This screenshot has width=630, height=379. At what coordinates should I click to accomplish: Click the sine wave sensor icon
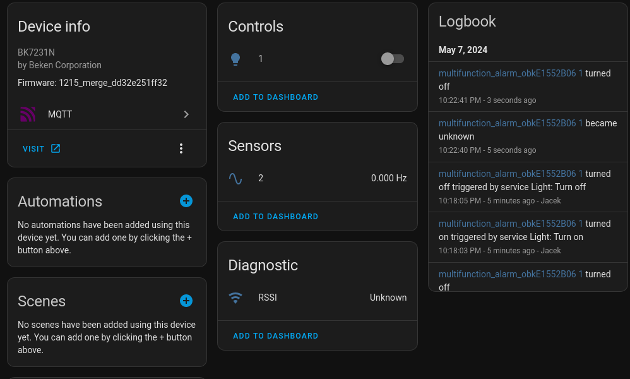point(235,179)
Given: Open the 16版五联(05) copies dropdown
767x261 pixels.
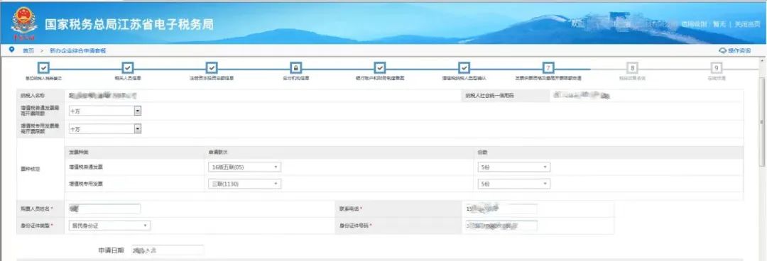Looking at the screenshot, I should (244, 167).
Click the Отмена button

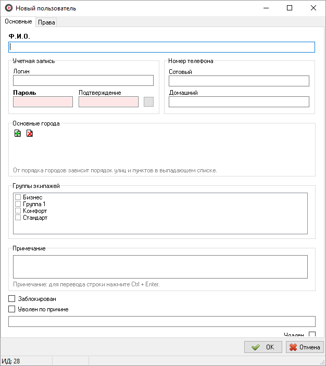point(305,347)
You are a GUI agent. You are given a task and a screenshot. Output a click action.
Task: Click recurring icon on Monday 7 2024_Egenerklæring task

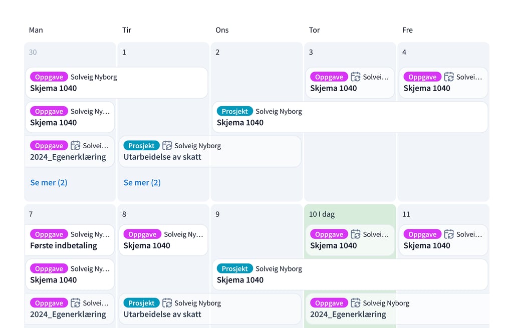(x=75, y=303)
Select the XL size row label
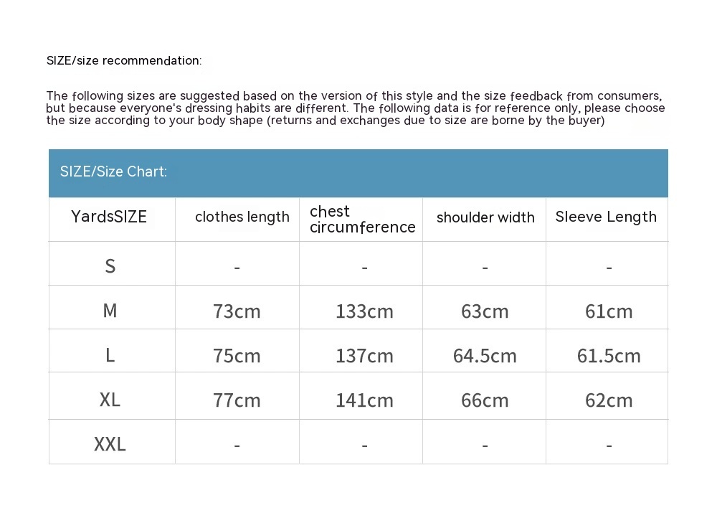The image size is (717, 508). [110, 400]
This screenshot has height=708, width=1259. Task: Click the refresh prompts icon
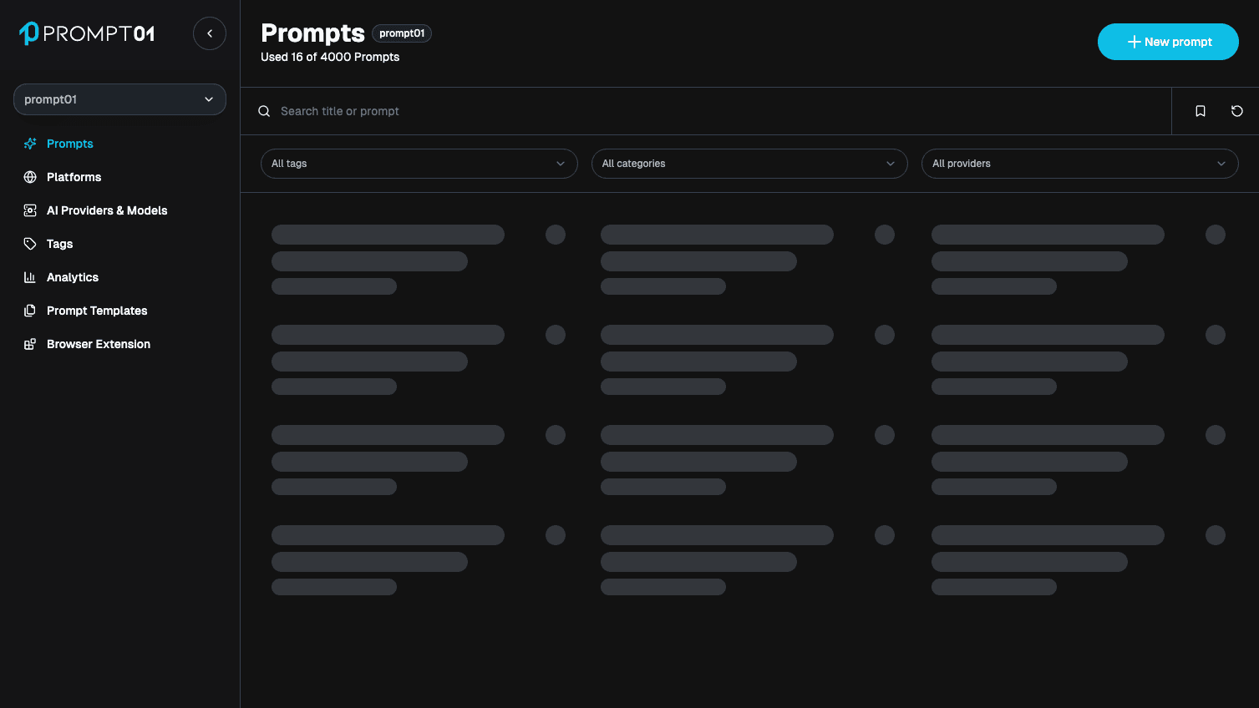click(1237, 111)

-- -- --

- [Given instruction]:
Edit the entries above by changing every "icon" to "button" and keeping everything else unchanged. Leave out the pictures when you give the edited lines.

- [Answer for this exercise]:
This screenshot has width=630, height=379. At what coordinates should I click to accomplish: Click the sine wave sensor button
point(235,179)
Given: Open the 16版五联(05) copies dropdown
767x261 pixels.
Looking at the screenshot, I should (244, 167).
Click the Отмена button

point(305,347)
You are a GUI agent. You are given a task and a screenshot. Output a click action.
Task: Click recurring button on Monday 7 2024_Egenerklæring task

(x=75, y=303)
Select the XL size row label
The image size is (717, 508). [110, 400]
This screenshot has height=708, width=1259. Task: Click the refresh prompts button
click(1237, 111)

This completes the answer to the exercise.